StarSeeker: an automated tool for mature duplex microRNA sequence identification based on secondary structure modeling of precursor molecule

J Biol Res (Thessalon). 2018 Jun 15:25:11. doi: 10.1186/s40709-018-0081-7. eCollection 2018 Dec.


Background: MicroRNAs (miRNAs) are small, non-coding RNA molecules that play a key role in gene regulation in both plants and animals. MicroRNA biogenesis involves the enzymatic processing of a primary RNA transcript. The final step is the production of a duplex molecule, often designated as miRNA:miRNA*, that will yield a functional miRNA by separation of the two strands. This miRNA will be incorporated into the RNA-induced silencing complex, which subsequently will bind to its target mRNA in order to suppress its expression.
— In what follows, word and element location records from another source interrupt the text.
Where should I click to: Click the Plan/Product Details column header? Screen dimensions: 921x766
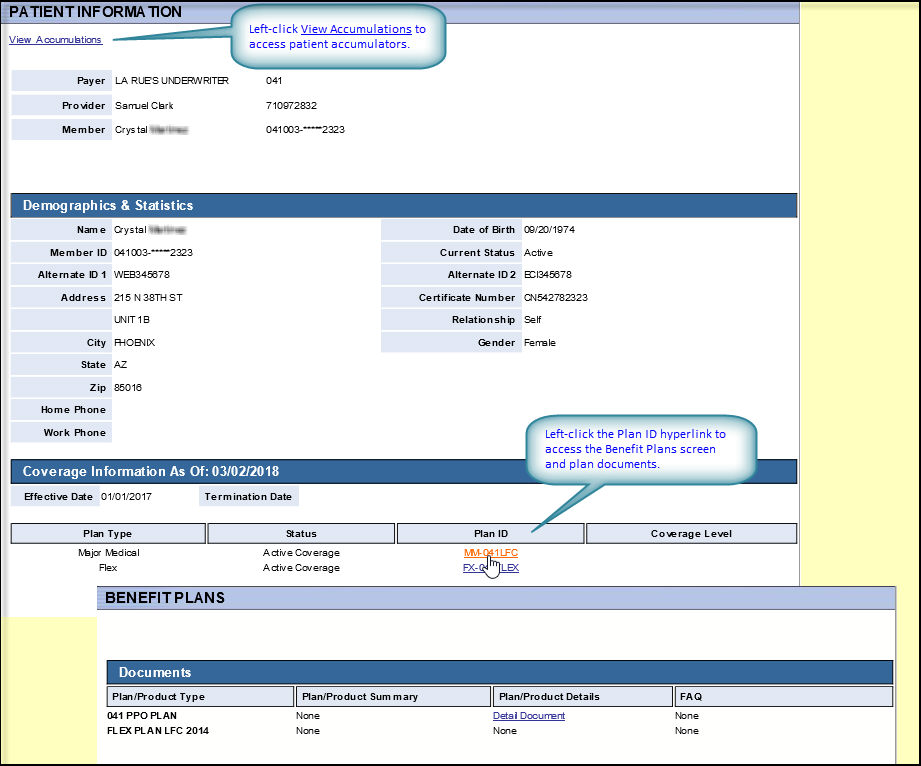pos(582,697)
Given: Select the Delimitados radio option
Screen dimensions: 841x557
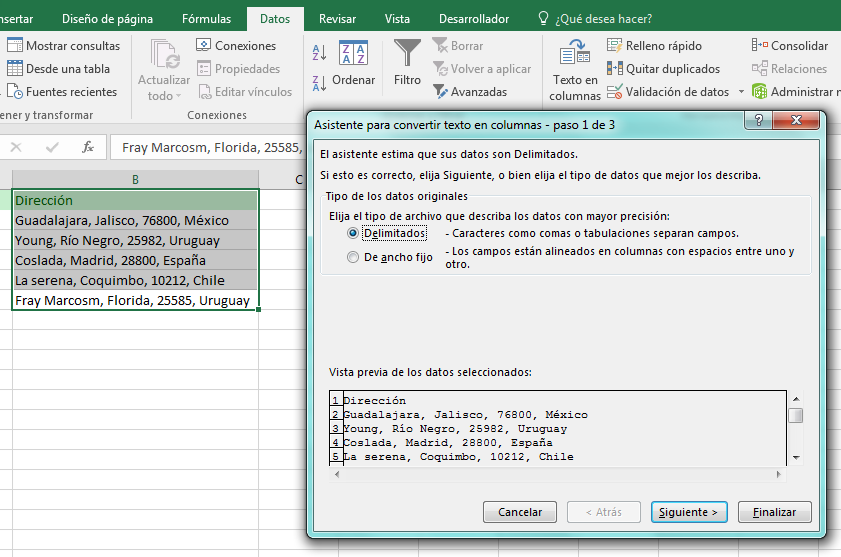Looking at the screenshot, I should 352,233.
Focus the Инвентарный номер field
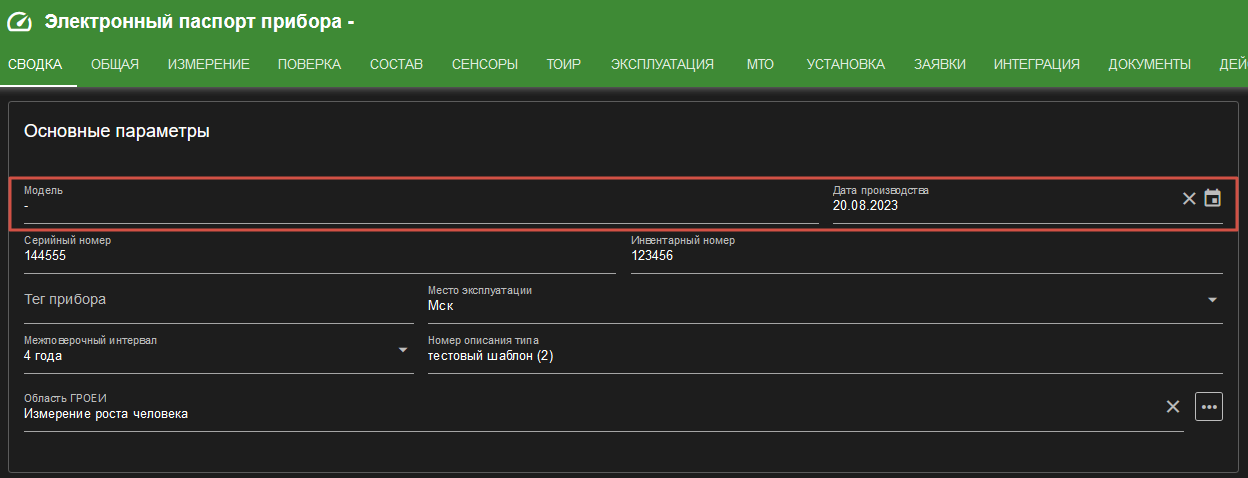Viewport: 1248px width, 478px height. click(927, 254)
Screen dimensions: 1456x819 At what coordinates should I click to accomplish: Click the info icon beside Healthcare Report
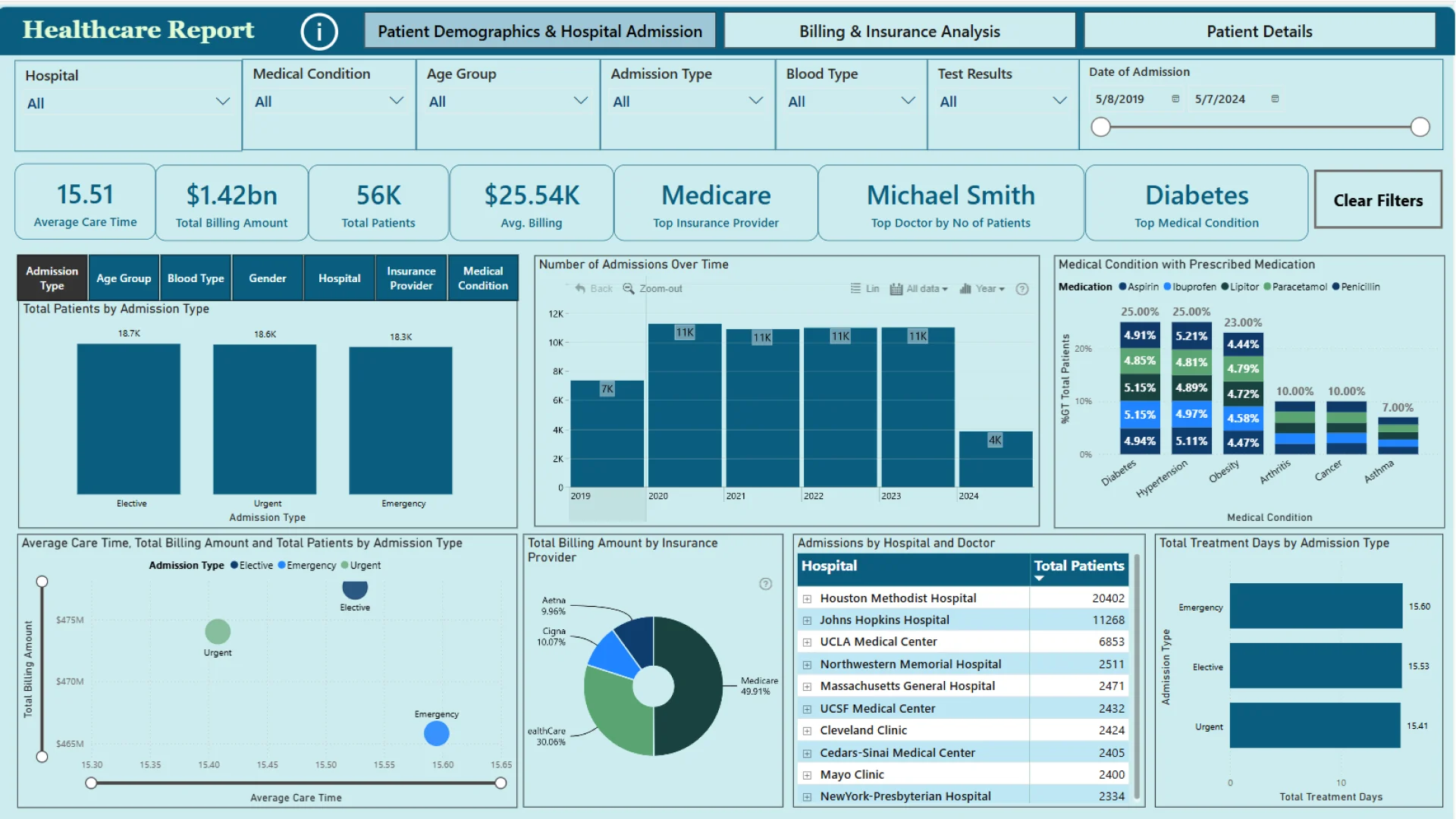click(x=318, y=32)
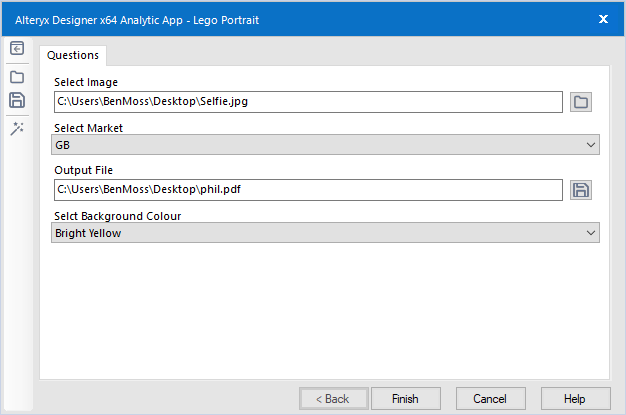Image resolution: width=626 pixels, height=415 pixels.
Task: Click the open folder icon in sidebar
Action: [17, 77]
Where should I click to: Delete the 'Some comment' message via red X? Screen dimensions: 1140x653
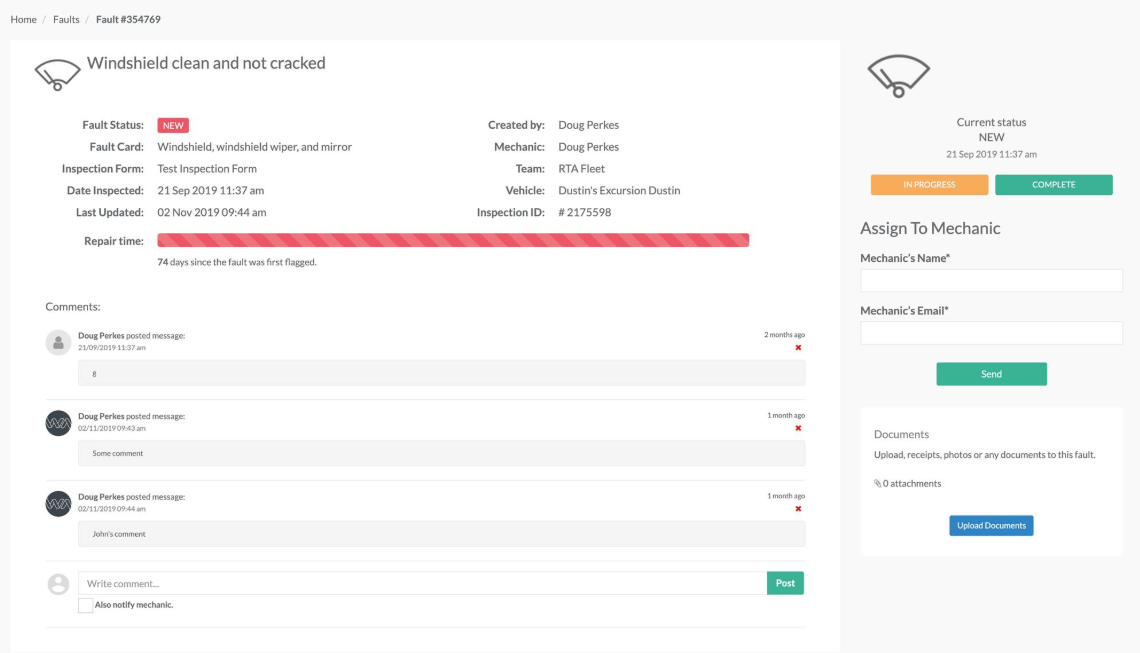pyautogui.click(x=798, y=428)

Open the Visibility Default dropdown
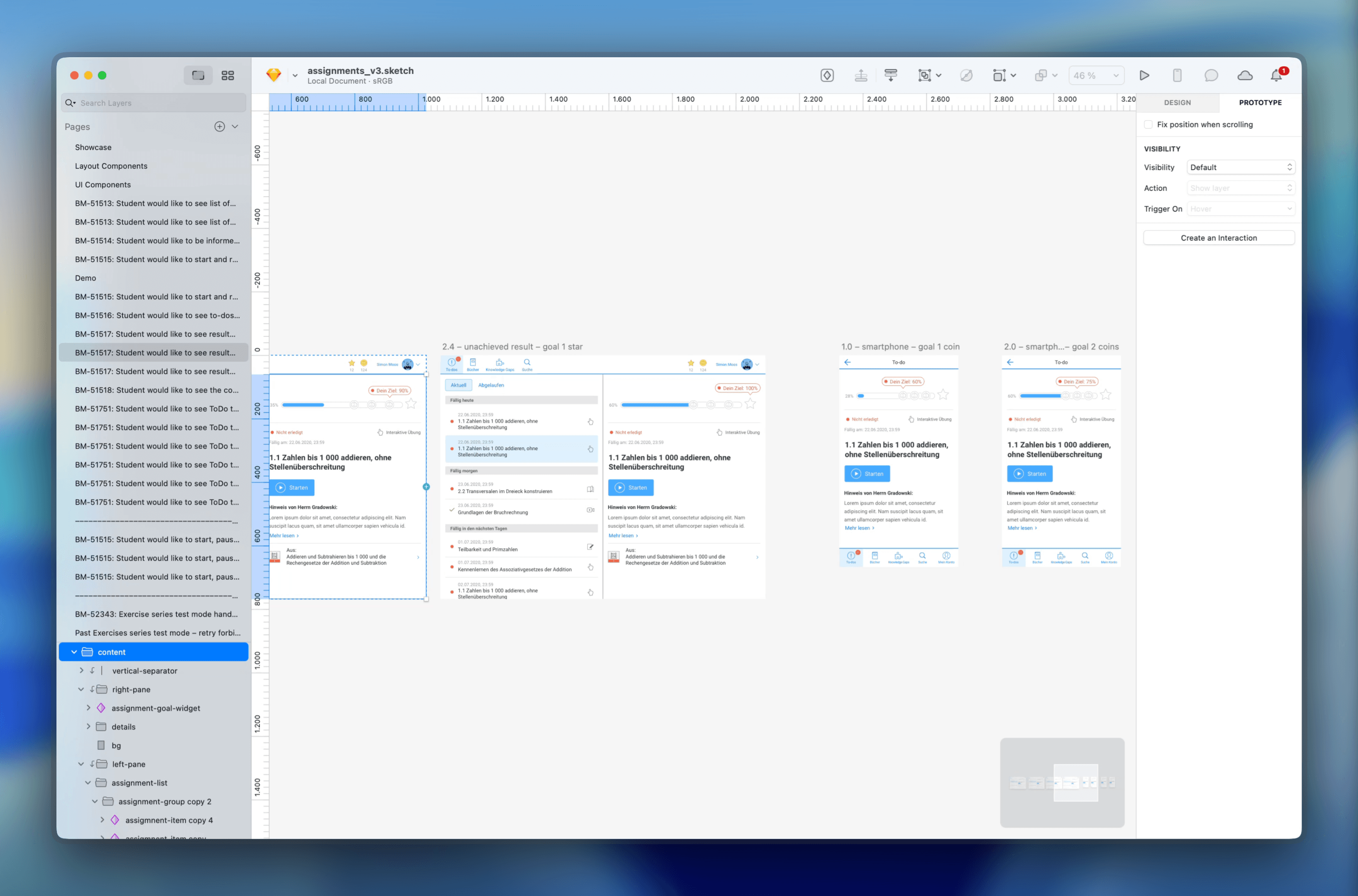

The analysis of miRNAs is still a developing area for computational biology with many open questions regarding the structure and function of this important class of molecules. Here, we present StarSeeker, a simple tool that outputs the putative miRNA* sequence given the precursor and the mature sequences.

Results: We evaluated StarSeeker using a dataset consisting of all plant sequences available in miRBase (6992 precursor sequences and 8496 mature sequences). The program returned a total of 15,468 predicted miRNA* sequences. Of these, 2650 sequences were matched to annotated miRNAs (~ 90% of the miRBase-annotated sequences). The remaining predictions could not be verified, mainly because they do not comply with the rule requiring the two overhanging nucleotides in the duplex molecule.

Conclusions: The expression pattern of some miRNAs in plants can be altered under various abiotic stress conditions. Potential miRNA* molecules that do not degrade can thus be detected and also discovered in high-throughput sequencing data, helping us to understand their role in gene regulation.

Keywords: Plant transcriptome; Sequence prediction; Transcription regulation; miRNA maturation.